Trump's 'keypad doctrine': How his phone shapes and entertains the world
India Today
From war threats to ceasefire pauses, US President Donald Trump's phone-led diplomacy has kept the world guessing, markets volatile and allies uneasy, raising questions over whether global security is being shaped by strategy or a stream of impulsive late-night posts.
A late-night post replaced a war cabinet. A deadline handed Iran the clock. And somewhere between Mar-a-Lago and midnight, the world is still waiting for someone, anyone, to take away US President Donald Trump's phone.
There is a specific kind of dread that accompanies a late-night notification from the US President. It is born of the realisation that the most powerful man in the world wields a smartphone with the same reckless curiosity as a proverbial primate holding a razor.
He knows the tool is sharp; he knows it draws blood; but he lacks the discipline and knowledge to use it for anything other than chaos.
No aide can stop him. No chief of staff has managed to. The phone is always there, a warm toy in his hand, and the world is always one thumb-movement away from a new crisis.

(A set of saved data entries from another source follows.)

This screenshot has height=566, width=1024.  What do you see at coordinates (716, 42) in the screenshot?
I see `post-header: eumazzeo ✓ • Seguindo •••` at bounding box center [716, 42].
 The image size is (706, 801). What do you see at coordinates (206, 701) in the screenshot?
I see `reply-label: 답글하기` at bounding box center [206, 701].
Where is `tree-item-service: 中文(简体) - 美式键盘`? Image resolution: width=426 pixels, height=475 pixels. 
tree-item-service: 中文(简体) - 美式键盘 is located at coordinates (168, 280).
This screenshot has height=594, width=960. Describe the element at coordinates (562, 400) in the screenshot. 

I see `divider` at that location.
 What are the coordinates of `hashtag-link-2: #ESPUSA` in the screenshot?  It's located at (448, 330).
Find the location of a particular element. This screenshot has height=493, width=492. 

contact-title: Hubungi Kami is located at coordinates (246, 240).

On March 21, Trump was in Florida. The Middle East was on fire, global markets were sitting on a powder keg. And the notification arrived. A threat to Tehran: Open the Strait of Hormuz in 48 hours or the US will obliterate Iran's power plants.
Not a press briefing. Not a diplomatic cable. A post that in any sane, logical, rational administration would have required a war cabinet. But Trump's fingers moved on glass and the world was suspended in horror and anticipation.